Exercise prompt
Every line of the listing must be repeated exactly.

Input data
• • •
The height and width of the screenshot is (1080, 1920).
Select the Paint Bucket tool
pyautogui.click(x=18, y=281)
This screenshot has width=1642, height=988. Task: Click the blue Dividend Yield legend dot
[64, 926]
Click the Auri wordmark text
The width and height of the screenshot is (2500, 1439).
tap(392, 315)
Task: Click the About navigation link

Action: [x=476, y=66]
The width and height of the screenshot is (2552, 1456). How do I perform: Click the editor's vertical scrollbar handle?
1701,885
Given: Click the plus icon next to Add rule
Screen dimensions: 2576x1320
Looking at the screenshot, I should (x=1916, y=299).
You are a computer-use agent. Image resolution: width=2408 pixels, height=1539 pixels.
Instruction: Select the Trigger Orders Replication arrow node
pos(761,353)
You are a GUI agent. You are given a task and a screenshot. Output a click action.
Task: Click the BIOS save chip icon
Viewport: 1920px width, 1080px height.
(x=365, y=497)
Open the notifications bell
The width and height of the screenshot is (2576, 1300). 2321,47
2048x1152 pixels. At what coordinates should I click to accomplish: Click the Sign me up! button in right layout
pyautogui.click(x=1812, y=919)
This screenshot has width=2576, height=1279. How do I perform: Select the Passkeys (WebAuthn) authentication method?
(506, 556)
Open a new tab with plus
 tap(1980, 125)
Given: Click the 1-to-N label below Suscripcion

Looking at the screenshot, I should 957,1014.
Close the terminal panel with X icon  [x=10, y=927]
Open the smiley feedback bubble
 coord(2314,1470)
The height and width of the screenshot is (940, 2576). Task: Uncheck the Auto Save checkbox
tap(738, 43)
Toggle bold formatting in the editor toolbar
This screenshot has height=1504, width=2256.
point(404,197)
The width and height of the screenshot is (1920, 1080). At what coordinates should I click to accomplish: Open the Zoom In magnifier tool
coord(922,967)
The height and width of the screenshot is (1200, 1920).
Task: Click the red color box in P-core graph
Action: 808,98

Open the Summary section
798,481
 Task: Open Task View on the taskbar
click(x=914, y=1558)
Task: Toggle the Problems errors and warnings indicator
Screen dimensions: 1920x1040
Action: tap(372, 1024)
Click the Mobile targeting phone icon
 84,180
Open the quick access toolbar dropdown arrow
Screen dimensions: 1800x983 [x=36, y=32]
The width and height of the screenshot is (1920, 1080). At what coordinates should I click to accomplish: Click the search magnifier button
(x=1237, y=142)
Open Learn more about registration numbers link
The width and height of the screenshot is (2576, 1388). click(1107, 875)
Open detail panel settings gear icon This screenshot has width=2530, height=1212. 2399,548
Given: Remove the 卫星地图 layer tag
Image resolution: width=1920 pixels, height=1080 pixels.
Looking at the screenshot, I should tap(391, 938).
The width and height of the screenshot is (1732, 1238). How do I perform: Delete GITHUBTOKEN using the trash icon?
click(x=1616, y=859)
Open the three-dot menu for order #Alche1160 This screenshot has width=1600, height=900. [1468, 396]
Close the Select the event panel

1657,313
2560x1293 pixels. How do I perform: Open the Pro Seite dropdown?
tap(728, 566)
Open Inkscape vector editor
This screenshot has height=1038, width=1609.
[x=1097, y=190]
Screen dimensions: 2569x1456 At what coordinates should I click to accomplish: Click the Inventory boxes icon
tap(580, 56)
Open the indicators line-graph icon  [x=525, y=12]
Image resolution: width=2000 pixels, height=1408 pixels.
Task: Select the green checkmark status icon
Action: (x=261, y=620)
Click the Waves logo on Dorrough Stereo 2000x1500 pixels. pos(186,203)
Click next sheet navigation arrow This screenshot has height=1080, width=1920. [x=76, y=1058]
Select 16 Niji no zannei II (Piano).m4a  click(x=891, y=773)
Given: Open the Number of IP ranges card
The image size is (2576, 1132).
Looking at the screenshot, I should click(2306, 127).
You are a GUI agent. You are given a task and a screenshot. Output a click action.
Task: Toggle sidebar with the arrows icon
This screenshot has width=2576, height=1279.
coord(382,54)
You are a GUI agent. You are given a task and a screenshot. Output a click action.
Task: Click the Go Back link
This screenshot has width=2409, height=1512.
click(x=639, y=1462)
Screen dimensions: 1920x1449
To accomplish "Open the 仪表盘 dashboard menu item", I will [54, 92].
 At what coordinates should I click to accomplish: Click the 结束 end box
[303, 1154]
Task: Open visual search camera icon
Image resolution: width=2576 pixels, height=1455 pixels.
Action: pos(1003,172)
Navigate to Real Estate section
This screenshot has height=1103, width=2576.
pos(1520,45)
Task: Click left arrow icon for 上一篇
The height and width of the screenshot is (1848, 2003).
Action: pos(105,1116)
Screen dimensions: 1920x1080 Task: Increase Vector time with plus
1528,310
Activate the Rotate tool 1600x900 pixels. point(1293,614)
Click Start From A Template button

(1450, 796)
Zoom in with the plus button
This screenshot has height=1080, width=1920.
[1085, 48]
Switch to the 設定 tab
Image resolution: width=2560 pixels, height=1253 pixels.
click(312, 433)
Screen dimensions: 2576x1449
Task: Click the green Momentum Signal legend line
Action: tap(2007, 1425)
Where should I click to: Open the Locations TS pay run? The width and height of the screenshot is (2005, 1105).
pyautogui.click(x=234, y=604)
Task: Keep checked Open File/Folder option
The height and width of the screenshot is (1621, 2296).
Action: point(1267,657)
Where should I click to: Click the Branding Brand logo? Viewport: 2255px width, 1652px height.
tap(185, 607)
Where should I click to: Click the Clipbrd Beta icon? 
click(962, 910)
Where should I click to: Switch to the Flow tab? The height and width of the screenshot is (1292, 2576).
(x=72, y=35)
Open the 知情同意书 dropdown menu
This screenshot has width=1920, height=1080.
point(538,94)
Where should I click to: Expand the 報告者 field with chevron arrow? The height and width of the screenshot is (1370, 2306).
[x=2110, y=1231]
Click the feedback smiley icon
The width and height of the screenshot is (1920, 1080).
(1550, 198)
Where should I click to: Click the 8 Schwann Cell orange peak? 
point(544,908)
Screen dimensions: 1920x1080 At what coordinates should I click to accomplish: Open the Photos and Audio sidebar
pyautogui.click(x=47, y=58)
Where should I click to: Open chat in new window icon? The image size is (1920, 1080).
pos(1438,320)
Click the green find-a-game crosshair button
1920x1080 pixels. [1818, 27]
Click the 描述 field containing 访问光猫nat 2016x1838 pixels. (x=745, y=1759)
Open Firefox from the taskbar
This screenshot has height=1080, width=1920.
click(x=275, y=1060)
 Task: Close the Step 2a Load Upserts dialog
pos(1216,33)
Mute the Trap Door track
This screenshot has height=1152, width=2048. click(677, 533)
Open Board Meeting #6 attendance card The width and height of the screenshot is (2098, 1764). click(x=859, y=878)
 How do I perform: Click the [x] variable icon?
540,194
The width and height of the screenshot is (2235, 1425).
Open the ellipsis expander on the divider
• • •
Exercise answer
The height and width of the screenshot is (1080, 1920).
Select the Paint Bucket tool
pyautogui.click(x=18, y=281)
This screenshot has width=1642, height=988. Task: Click the blue Dividend Yield legend dot
[64, 926]
Click the Auri wordmark text
The width and height of the screenshot is (2500, 1439).
tap(392, 315)
Task: Click the About navigation link

Action: [x=476, y=66]
The width and height of the screenshot is (2552, 1456). How do I perform: Click the editor's vertical scrollbar handle?
1701,885
Given: Click the plus icon next to Add rule
Screen dimensions: 2576x1320
Looking at the screenshot, I should (x=1916, y=299).
You are a computer-use agent. Image resolution: width=2408 pixels, height=1539 pixels.
Instruction: Select the Trigger Orders Replication arrow node
pos(761,353)
You are a GUI agent. You are given a task and a screenshot. Output a click action.
Task: Click the BIOS save chip icon
Viewport: 1920px width, 1080px height.
(x=365, y=497)
Open the notifications bell
The width and height of the screenshot is (2576, 1300). 2321,47
2048x1152 pixels. At what coordinates should I click to accomplish: Click the Sign me up! button in right layout
pyautogui.click(x=1812, y=919)
This screenshot has width=2576, height=1279. How do I perform: Select the Passkeys (WebAuthn) authentication method?
(506, 556)
Open a new tab with plus
 tap(1980, 125)
Given: Click the 1-to-N label below Suscripcion

Looking at the screenshot, I should 957,1014.
Close the terminal panel with X icon  [x=10, y=927]
Open the smiley feedback bubble
 coord(2314,1470)
The height and width of the screenshot is (940, 2576). Task: Uncheck the Auto Save checkbox
tap(738, 43)
Toggle bold formatting in the editor toolbar
This screenshot has height=1504, width=2256.
point(404,197)
The width and height of the screenshot is (1920, 1080). At what coordinates should I click to accomplish: Open the Zoom In magnifier tool
coord(922,967)
The height and width of the screenshot is (1200, 1920).
Task: Click the red color box in P-core graph
Action: 808,98

Open the Summary section
798,481
 Task: Open Task View on the taskbar
click(x=914, y=1558)
Task: Toggle the Problems errors and warnings indicator
Screen dimensions: 1920x1040
Action: tap(372, 1024)
Click the Mobile targeting phone icon
 84,180
Open the quick access toolbar dropdown arrow
Screen dimensions: 1800x983 [x=36, y=32]
The width and height of the screenshot is (1920, 1080). At what coordinates should I click to accomplish: Click the search magnifier button
(x=1237, y=142)
Open Learn more about registration numbers link
The width and height of the screenshot is (2576, 1388). click(1107, 875)
Open detail panel settings gear icon This screenshot has width=2530, height=1212. 2399,548
Given: Remove the 卫星地图 layer tag
Image resolution: width=1920 pixels, height=1080 pixels.
Looking at the screenshot, I should tap(391, 938).
The width and height of the screenshot is (1732, 1238). How do I perform: Delete GITHUBTOKEN using the trash icon?
click(x=1616, y=859)
Open the three-dot menu for order #Alche1160 This screenshot has width=1600, height=900. [1468, 396]
Close the Select the event panel

1657,313
2560x1293 pixels. How do I perform: Open the Pro Seite dropdown?
tap(728, 566)
Open Inkscape vector editor
This screenshot has height=1038, width=1609.
[x=1097, y=190]
Screen dimensions: 2569x1456 At what coordinates should I click to accomplish: Click the Inventory boxes icon
tap(580, 56)
Open the indicators line-graph icon  [x=525, y=12]
Image resolution: width=2000 pixels, height=1408 pixels.
Task: Select the green checkmark status icon
Action: (x=261, y=620)
Click the Waves logo on Dorrough Stereo 2000x1500 pixels. pos(186,203)
Click next sheet navigation arrow This screenshot has height=1080, width=1920. [x=76, y=1058]
Select 16 Niji no zannei II (Piano).m4a  click(x=891, y=773)
Given: Open the Number of IP ranges card
The image size is (2576, 1132).
Looking at the screenshot, I should click(2306, 127).
You are a GUI agent. You are given a task and a screenshot. Output a click action.
Task: Toggle sidebar with the arrows icon
This screenshot has width=2576, height=1279.
coord(382,54)
You are a GUI agent. You are given a task and a screenshot. Output a click action.
Task: Click the Go Back link
This screenshot has width=2409, height=1512.
click(x=639, y=1462)
Screen dimensions: 1920x1449
To accomplish "Open the 仪表盘 dashboard menu item", I will [54, 92].
 At what coordinates should I click to accomplish: Click the 结束 end box
[303, 1154]
Task: Open visual search camera icon
Image resolution: width=2576 pixels, height=1455 pixels.
Action: pos(1003,172)
Navigate to Real Estate section
This screenshot has height=1103, width=2576.
pos(1520,45)
Task: Click left arrow icon for 上一篇
The height and width of the screenshot is (1848, 2003).
Action: pos(105,1116)
Screen dimensions: 1920x1080 Task: Increase Vector time with plus
1528,310
Activate the Rotate tool 1600x900 pixels. point(1293,614)
Click Start From A Template button

(1450, 796)
Zoom in with the plus button
This screenshot has height=1080, width=1920.
[1085, 48]
Switch to the 設定 tab
Image resolution: width=2560 pixels, height=1253 pixels.
click(312, 433)
Screen dimensions: 2576x1449
Task: Click the green Momentum Signal legend line
Action: tap(2007, 1425)
Where should I click to: Open the Locations TS pay run? The width and height of the screenshot is (2005, 1105).
pyautogui.click(x=234, y=604)
Task: Keep checked Open File/Folder option
The height and width of the screenshot is (1621, 2296).
Action: point(1267,657)
Where should I click to: Click the Branding Brand logo? Viewport: 2255px width, 1652px height.
tap(185, 607)
Where should I click to: Click the Clipbrd Beta icon? 
click(962, 910)
Where should I click to: Switch to the Flow tab? The height and width of the screenshot is (1292, 2576).
(x=72, y=35)
Open the 知情同意书 dropdown menu
This screenshot has width=1920, height=1080.
point(538,94)
Where should I click to: Expand the 報告者 field with chevron arrow? The height and width of the screenshot is (1370, 2306).
[x=2110, y=1231]
Click the feedback smiley icon
The width and height of the screenshot is (1920, 1080).
(1550, 198)
Where should I click to: Click the 8 Schwann Cell orange peak? 
point(544,908)
Screen dimensions: 1920x1080 At what coordinates should I click to accomplish: Open the Photos and Audio sidebar
pyautogui.click(x=47, y=58)
Where should I click to: Open chat in new window icon? The image size is (1920, 1080).
pos(1438,320)
Click the green find-a-game crosshair button
1920x1080 pixels. [1818, 27]
Click the 描述 field containing 访问光猫nat 2016x1838 pixels. (x=745, y=1759)
Open Firefox from the taskbar
This screenshot has height=1080, width=1920.
click(x=275, y=1060)
 Task: Close the Step 2a Load Upserts dialog
pos(1216,33)
Mute the Trap Door track
This screenshot has height=1152, width=2048. click(677, 533)
Open Board Meeting #6 attendance card The width and height of the screenshot is (2098, 1764). click(x=859, y=878)
 How do I perform: Click the [x] variable icon?
540,194
The width and height of the screenshot is (2235, 1425).
Open the ellipsis expander on the divider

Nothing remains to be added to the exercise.